> Passage provided:
────────────────────────────────────────

Friday, May 31, 2019

When Reality and Marketing Collide: Critically Examining MVP's “Real-World Scenarios”

BY GUEST WRITER Hava Edelstein
In my opinion, MVP tries to dress up pretty standard word problems as being way more than the generic rather contrived word problems that they are, the kind that are pretty standard in mathematics textbooks. And that is fine.

The difference is that other textbooks aren’t claiming that their contrived word problems are instead Engaging Real-Life Scenarios that Create Entry Points for Differentiated Learners and Facilitate Equity and Intrigue in the Mathematics Classroom. And Compellingly Generate Rich Student Discourse Around Multiple Solutions, can’t forget about that.

That claim is not fine; that seems misleading or even dishonest to me, as if the MVP word problems have some secret sauce or innate superiority to them. I just don’t think they do.

Judge for yourself, I’ve paraphrased 25 MVP problems below: “real-world scenario” or “pretty contrived”? And if by chance it is a “real-world scenario”, would you describe the math problem as particularly unique to MVP or more like standard math textbook fare?

Particularly engaging or more ho-hum?

I believe we could open a number of different math textbooks (remember those, the things with example problems and explanations in them) and hand the word problems in them to individual students or small groups to solve, with a much better outcome on both procedural fluency and conceptual representation than MVP.

────────────────────────────────────────

> Record excerpts:
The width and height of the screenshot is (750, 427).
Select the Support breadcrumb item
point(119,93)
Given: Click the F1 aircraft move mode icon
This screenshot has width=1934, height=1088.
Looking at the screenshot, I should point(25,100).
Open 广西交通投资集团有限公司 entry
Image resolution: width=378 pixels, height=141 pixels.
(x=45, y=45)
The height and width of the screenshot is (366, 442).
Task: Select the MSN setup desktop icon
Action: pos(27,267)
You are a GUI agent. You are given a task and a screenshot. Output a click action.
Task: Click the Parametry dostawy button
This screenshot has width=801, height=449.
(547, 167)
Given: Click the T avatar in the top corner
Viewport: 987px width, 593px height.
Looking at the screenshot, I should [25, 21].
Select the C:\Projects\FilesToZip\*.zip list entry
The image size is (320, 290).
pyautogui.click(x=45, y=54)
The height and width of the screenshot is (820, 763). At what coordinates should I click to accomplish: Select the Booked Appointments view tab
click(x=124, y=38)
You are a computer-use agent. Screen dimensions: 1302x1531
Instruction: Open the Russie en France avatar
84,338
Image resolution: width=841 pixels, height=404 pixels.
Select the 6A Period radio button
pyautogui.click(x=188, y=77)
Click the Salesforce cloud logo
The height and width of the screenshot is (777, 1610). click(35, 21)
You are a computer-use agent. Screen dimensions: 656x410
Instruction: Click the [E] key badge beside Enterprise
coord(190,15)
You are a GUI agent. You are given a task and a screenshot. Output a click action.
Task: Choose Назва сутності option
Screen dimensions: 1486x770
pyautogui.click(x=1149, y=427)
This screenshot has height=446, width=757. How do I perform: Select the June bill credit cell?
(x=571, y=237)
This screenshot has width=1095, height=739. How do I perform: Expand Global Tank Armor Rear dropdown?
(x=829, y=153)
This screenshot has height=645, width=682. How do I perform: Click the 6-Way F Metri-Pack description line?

────────────────────────────────────────

> To be done:
Condense the paragraph of the blog post on MVP word problems that begins "I believe we could open" into a short bulleted list that keeps its main points.

> Solution to the exercise:
- The writer believes word problems from a number of different math textbooks could be given to individual students or small groups to solve.
- Such textbooks contain example problems and explanations.
- In the writer's view, this approach would produce a much better outcome than MVP in both procedural fluency and conceptual representation.